***** Material for this exercise *****
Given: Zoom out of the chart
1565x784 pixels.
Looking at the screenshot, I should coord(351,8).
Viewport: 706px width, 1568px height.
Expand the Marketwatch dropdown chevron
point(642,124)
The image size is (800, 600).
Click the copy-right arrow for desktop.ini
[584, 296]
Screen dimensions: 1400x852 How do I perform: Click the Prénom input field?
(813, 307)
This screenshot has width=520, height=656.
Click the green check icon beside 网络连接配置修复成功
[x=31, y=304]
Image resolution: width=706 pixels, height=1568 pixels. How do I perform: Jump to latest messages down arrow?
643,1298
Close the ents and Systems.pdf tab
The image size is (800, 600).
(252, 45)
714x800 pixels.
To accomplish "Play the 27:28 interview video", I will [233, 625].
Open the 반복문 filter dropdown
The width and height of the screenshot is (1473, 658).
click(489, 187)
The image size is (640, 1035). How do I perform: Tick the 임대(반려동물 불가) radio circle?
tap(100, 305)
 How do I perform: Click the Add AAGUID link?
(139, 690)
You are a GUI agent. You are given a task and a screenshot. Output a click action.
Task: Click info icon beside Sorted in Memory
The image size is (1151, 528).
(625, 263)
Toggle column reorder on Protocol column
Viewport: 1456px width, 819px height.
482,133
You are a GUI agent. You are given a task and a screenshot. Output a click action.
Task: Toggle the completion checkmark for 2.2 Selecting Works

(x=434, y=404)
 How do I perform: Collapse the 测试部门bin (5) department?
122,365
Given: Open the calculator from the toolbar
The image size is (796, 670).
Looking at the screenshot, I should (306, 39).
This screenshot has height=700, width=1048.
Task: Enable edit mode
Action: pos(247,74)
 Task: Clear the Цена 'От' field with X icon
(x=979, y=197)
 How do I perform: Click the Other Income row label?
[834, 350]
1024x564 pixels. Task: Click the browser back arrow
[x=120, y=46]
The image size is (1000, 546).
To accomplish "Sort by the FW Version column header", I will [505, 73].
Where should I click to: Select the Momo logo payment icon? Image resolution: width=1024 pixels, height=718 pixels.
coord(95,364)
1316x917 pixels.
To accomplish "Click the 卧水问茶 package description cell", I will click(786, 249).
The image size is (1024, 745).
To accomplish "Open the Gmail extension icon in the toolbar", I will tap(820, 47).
*****
Reproduce, unchanged, the data lines beginning with the one containing "Task: Clear the Цена 'От' field with X icon" and continuing through the one containing "will click(786, 249).".

 Task: Clear the Цена 'От' field with X icon
(x=979, y=197)
 How do I perform: Click the Other Income row label?
[834, 350]
1024x564 pixels. Task: Click the browser back arrow
[x=120, y=46]
The image size is (1000, 546).
To accomplish "Sort by the FW Version column header", I will [505, 73].
Where should I click to: Select the Momo logo payment icon? Image resolution: width=1024 pixels, height=718 pixels.
coord(95,364)
1316x917 pixels.
To accomplish "Click the 卧水问茶 package description cell", I will click(786, 249).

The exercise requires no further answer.